Procédure devant la cour
I - Par une requête et des mémoires enregistrés sous le n° 18LY04550 le 18 décembre 2018, le 24 mai 2019, le 2 août 2019, le 25 février 2020 et le 23 avril 2020, la commune de La Souche, représentée par Me H..., demande à la cour :
1°) d'annuler ce jugement du tribunal administratif de Lyon du 25 octobre 2018 ;
2°) d'autoriser, à titre provisoire, la poursuite de l'exploitation de la station d'épuration jusqu'à la délivrance d'un nouvel arrêté préfectoral permettant la régularisation administrative de l'équipement ;
3°) de mettre à la charge de M. F... une somme de 4 500 euros au titre de l'article L. 761-1 du code de justice administrative.
Elle soutient que :
- M. F... ne dispose pas d'un intérêt à agir ;
- le moyen d'annulation retenu par le tribunal administratif n'a jamais été soulevé par M. F... dans ses écritures ;
- la juridiction a commis une erreur de droit, dès lors qu'elle a omis de vérifier à quelle date était applicable la distance des 100 mètres en cause ;
- les moyens soulevés par M. F... dans les requêtes n° 1700105 et 1700107 ne sont pas fondés.

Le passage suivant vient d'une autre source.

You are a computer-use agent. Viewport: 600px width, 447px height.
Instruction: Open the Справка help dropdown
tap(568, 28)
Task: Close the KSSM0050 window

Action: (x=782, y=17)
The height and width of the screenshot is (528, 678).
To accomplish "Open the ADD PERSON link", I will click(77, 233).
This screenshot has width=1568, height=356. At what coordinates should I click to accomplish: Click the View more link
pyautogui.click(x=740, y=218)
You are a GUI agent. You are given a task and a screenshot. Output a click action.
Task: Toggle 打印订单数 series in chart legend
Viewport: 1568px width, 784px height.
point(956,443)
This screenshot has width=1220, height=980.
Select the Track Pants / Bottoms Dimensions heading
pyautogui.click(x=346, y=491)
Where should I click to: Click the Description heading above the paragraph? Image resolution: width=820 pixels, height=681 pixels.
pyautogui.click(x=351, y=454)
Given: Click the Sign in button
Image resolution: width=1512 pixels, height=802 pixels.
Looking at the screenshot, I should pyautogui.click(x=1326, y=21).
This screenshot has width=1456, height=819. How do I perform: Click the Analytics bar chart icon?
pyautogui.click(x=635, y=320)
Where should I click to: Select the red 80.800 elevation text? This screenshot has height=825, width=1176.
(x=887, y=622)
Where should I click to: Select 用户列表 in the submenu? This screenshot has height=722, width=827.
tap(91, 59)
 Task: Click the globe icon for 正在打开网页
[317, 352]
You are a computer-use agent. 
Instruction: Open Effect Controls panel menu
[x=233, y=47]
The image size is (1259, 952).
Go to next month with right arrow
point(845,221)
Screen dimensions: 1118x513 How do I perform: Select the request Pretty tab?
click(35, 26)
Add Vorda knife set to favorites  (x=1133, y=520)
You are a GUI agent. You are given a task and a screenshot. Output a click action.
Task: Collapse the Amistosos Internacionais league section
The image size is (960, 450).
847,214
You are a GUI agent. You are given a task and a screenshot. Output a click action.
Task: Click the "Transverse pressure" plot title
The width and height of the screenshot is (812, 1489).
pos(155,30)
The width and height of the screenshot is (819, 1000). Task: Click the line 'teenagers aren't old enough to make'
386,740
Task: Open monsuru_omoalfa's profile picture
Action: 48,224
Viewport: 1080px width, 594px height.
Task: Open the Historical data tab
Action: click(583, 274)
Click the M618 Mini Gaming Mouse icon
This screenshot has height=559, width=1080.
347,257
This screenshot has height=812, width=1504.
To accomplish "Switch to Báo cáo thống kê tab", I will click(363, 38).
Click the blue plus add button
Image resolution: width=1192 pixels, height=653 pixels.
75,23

Par cinq mémoires en défense, enregistrés le 29 avril 2019, le 13 juillet 2019, le 13 février 2020, le 23 mars 2020 (non communiqué) et le 19 juin 2020, M. F... représenté par Me B... :
1°) conclut au rejet de la requête ;
2°) demande qu'une somme de 3 000 euros soit mise à la charge de l'Etat sur le fondement de l'article L. 761-1 du code de justice administrative.
Il fait valoir que les moyens présentés par la commune ne sont pas fondés.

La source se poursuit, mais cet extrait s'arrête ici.